═════ SOURCE DATA
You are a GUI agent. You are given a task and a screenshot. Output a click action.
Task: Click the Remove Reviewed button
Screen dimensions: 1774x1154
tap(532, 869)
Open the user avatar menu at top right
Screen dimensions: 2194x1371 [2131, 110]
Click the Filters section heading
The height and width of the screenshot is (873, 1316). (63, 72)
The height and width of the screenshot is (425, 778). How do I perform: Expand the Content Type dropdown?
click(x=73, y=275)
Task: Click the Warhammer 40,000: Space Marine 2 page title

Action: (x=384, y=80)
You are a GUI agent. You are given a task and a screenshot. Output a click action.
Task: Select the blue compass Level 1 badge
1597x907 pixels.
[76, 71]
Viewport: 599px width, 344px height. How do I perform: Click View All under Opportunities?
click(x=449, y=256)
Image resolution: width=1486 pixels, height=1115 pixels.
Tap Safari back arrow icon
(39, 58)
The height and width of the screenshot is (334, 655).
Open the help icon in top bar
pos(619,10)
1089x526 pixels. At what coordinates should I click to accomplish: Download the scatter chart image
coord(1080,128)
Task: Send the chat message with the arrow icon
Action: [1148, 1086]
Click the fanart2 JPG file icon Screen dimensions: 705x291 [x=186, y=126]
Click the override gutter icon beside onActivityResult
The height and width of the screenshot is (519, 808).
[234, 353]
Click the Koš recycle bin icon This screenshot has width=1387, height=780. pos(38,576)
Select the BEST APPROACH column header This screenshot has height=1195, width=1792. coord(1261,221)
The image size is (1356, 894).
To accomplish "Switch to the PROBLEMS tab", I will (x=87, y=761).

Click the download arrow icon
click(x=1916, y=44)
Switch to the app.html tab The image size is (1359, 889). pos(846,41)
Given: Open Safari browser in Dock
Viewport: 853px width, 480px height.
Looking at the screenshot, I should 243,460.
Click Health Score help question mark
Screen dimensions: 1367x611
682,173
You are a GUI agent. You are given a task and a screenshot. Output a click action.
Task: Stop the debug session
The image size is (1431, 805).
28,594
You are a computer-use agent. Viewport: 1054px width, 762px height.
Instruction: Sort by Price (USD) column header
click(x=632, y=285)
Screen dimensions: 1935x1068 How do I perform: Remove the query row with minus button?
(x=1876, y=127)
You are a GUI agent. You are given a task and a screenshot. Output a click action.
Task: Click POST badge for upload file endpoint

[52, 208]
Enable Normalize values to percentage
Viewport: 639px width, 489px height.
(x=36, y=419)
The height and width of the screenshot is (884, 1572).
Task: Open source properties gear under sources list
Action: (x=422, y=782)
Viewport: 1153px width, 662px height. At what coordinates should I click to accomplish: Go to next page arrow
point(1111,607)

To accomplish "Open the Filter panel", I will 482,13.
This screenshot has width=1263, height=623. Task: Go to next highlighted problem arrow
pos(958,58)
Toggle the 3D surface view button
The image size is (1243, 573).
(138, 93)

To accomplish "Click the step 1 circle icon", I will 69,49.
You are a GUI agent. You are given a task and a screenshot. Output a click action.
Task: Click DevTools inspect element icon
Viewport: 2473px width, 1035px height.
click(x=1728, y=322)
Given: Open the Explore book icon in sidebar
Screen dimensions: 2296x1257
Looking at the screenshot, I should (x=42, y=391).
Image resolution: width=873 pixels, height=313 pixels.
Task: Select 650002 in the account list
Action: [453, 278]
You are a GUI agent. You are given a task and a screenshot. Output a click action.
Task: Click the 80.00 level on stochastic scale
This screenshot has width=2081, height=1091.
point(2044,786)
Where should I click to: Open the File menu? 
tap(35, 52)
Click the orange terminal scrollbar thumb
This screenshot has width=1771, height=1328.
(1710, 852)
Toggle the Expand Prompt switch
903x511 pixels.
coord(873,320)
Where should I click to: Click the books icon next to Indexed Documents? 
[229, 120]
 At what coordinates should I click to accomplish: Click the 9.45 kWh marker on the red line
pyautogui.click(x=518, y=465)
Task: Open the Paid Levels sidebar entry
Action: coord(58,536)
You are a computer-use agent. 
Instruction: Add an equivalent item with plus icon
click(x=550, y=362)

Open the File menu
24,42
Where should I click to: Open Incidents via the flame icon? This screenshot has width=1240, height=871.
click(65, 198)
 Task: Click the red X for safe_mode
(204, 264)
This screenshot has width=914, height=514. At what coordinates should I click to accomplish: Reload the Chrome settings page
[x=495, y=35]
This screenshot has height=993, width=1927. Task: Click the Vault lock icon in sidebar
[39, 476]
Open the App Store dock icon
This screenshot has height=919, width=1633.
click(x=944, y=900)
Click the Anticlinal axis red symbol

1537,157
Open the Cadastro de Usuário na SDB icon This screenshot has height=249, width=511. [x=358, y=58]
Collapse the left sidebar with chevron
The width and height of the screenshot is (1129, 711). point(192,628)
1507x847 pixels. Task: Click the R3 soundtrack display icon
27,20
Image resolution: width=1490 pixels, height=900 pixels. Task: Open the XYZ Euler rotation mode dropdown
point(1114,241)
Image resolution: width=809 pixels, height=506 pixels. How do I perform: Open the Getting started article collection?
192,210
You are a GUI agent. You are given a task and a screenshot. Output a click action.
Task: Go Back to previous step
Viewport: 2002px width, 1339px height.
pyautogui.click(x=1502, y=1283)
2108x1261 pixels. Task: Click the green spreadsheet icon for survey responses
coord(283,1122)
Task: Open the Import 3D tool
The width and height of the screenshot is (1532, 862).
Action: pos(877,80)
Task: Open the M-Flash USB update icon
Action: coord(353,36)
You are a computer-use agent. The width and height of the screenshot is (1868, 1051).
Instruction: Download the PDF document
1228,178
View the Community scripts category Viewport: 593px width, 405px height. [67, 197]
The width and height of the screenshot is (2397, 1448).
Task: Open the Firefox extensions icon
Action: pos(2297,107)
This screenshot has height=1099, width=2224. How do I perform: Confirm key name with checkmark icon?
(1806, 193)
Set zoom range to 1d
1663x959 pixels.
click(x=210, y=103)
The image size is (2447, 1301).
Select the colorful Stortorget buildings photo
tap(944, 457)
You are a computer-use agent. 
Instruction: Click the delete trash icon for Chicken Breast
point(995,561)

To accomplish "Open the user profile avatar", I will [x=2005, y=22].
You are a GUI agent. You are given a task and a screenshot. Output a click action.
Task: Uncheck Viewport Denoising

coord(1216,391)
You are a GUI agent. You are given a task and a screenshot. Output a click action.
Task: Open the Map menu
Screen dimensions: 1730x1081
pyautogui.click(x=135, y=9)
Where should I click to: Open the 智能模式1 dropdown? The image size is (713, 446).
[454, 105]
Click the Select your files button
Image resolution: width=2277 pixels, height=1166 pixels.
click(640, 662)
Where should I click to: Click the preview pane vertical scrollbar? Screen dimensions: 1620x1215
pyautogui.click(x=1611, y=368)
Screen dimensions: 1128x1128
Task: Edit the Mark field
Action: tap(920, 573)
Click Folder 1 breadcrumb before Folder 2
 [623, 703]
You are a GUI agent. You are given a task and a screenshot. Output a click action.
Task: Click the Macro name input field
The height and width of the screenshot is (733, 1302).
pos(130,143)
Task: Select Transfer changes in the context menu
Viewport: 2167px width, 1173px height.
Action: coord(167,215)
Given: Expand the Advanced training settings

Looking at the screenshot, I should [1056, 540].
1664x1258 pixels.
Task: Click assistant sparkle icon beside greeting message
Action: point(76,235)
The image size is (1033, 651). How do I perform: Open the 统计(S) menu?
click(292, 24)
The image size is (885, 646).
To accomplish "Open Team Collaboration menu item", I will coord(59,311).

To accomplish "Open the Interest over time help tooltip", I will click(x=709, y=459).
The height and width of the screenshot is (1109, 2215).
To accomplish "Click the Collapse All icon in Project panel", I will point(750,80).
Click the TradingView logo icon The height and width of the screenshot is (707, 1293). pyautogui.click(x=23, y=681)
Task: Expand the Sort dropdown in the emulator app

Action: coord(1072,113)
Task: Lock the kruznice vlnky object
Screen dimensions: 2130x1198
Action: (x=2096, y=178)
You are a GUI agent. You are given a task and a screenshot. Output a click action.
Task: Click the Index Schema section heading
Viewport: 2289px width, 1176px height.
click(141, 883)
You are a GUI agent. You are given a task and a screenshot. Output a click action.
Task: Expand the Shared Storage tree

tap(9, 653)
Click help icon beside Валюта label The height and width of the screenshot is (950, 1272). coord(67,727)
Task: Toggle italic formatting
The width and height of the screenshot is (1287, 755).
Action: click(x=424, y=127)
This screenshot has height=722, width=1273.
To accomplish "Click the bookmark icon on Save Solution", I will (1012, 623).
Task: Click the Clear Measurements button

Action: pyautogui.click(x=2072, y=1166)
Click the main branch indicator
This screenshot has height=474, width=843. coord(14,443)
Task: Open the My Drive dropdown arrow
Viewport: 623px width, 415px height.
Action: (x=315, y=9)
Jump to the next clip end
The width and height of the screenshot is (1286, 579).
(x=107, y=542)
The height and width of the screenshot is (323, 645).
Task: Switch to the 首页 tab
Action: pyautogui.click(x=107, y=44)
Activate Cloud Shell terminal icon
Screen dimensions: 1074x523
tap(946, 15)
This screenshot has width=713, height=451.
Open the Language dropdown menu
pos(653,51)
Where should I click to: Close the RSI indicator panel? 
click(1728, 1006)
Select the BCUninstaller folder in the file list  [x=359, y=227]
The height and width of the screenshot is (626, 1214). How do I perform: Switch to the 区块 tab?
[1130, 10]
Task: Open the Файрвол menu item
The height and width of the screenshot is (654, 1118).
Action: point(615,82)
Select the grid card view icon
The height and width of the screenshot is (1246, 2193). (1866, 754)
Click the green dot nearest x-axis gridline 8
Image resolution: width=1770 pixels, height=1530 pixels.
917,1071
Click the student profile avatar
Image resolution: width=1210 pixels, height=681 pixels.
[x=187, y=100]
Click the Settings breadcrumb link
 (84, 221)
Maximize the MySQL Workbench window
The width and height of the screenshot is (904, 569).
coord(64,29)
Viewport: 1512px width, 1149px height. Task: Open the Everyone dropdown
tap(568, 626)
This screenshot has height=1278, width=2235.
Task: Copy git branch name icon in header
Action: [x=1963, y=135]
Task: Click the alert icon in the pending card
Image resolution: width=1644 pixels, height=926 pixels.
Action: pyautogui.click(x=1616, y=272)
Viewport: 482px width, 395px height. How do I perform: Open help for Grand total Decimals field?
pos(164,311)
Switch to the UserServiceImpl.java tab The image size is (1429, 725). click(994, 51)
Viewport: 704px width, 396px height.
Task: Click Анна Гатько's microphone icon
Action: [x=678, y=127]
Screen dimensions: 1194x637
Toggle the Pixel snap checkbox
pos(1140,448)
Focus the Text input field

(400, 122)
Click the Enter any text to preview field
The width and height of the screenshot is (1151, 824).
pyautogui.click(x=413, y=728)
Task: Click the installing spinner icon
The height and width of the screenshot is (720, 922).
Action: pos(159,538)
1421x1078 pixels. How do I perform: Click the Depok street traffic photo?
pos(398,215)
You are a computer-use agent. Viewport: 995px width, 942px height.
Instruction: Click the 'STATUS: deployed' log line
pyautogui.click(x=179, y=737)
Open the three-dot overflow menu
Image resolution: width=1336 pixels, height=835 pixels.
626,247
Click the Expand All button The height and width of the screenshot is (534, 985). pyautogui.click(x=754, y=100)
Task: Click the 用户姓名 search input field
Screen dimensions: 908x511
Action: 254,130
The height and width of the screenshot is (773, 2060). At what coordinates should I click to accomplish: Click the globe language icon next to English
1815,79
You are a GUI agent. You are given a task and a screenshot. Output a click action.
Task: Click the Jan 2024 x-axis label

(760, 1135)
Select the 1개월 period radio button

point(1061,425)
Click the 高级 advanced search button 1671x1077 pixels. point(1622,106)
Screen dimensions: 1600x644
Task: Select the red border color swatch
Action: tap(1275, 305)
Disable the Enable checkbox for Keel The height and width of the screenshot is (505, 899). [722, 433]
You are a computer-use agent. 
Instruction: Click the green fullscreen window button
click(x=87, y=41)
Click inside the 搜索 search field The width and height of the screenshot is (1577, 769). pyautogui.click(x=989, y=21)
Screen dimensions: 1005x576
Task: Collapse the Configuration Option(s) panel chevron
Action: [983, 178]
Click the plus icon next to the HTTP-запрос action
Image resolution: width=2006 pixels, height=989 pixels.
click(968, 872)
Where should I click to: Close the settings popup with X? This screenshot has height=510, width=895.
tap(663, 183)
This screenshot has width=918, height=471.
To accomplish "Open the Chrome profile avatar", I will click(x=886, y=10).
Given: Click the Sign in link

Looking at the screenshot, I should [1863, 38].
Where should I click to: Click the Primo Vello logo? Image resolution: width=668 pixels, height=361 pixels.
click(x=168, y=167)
══════════
* HOW TO COMPLETE THIS TASK
Could you restate word for word the lines above from the one containing "Viewport: 2473px width, 1035px height." through the one containing "Task: Click the 80.00", both included, and nothing else?

* EXPECTED OUTPUT
Viewport: 2473px width, 1035px height.
click(x=1728, y=322)
Given: Open the Explore book icon in sidebar
Screen dimensions: 2296x1257
Looking at the screenshot, I should (x=42, y=391).
Image resolution: width=873 pixels, height=313 pixels.
Task: Select 650002 in the account list
Action: [453, 278]
You are a GUI agent. You are given a task and a screenshot. Output a click action.
Task: Click the 80.00 level on stochastic scale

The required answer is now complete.